I did experiment with this in the past when we flashed the DSP application into boot flash (as an AIS file) and ran it directly, and I don't remember seeing this.  Perhaps my memory is faulty (it was over a year ago), but is there anything relating to IPC or slaveloader which would be relevant?

  • Graham,

    It seems like this “should just work”.  

    Can you please show the configuration changes you’ve made for L1D?  

    Also, which version of SYS/BIOS are you using?

    Thanks,
    Scott

  • Hi Graham,

    Can you try this with one of the Syslink examples, such as messageq?  You should just be able to modify the config.bld in ex02_messageq/shared, and change the l1DMode:

    Build.platformTable["ti.platforms.evmOMAPL138:dsp"] = {
        externalMemoryMap: [
            [ SR_0.name, SR_0 ],
            [ SR_1.name, SR_1 ],
            [ "DSP_PROG", {
                name: "DSP_PROG", space: "code/data", access: "RWX",
                base: 0xC3000000, len: 0x800000,
                comment: "DSP Program Memory (8 MB)"
            }]
        ],
        codeMemory:  "DSP_PROG",
        dataMemory:  "DSP_PROG",
        stackMemory: "DSP_PROG",
    //    l1DMode: "32k",
        l1DMode: "16k",
        l1PMode: "32k",
        l2Mode: "32k"
    };

    That should just work.

    Best regards,

        Janet

  • Scott, I'm using SYS/BIOS 6.35.4.50 (CCS 5.5.0), building under Linux.  Oh, also IPC 1.25.3.15, if that makes a difference (compatibility with SysLink?).

    The configuration change for L1D was purely changing the cache size in the RTSC platform wizard from 32K to 16K, then putting the code/data/stack locations back to the same place they were before (because the wizard loses them when you change memory details).  Nothing else changed.

    I'll check out the demos and see what happens.  Thanks for the tip on what to change, Janet.  Might be interesting to see whether that text file and whatever the platform wizard generates actually work the same.

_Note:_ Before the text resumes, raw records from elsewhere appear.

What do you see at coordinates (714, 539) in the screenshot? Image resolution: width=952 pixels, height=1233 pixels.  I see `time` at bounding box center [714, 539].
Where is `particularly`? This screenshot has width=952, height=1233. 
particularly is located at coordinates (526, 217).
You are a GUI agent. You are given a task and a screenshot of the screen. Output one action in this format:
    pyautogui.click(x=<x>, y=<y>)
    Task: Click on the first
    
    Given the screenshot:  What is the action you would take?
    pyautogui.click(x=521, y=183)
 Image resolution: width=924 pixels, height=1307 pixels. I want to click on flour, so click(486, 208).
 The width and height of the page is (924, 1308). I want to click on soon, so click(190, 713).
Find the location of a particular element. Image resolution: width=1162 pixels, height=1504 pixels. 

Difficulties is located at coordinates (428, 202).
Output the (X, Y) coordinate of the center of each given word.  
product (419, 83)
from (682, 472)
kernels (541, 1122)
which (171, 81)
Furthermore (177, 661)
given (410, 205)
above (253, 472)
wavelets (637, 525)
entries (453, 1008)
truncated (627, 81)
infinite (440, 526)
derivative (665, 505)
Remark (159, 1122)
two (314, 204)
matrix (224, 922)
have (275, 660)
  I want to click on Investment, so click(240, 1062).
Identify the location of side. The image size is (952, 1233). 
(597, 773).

  • Our BSP contractor gave us a modified version of the messageQ application which I could press into service, so I did a little tinkering to put some variables and stack in L1DSRAM (and checked the MAP file to make sure they did actually go there - I'm a natural sceptic).  This worked fine, so there clearly is no problem with SysLink, IPC or slaveloader generally loading and running stuff.

    It's not a completely apples-to-apples comparison though, because the demo code builds using a set of plain-text configuration/build files with a very vanilla debug configuration, whereas our actual application is all based around Code Composer Studio (Eclipse) and building in release mode with full optimisation.  An obvious next step is to set up a test project in CCS for the demo and see what happens when .

    Thanks for your help.  Maybe worth keeping this thread open until I've figured out what's going wrong?

  • Checking the test application, there were a couple of #defines different, so I added them.  I built the code, and it worked.

    Then I took the #defines out, and it still worked. 

    The build process was copying the source and CCS project to the "obj" directory for building.  Looks like there was some stale build file in the source directory which was getting copied across and wasn't then getting rebuilt from the new settings.  Insert your chosen profanity here...

    Anyway, looks like I'm in business.  Sorry for the false alarm.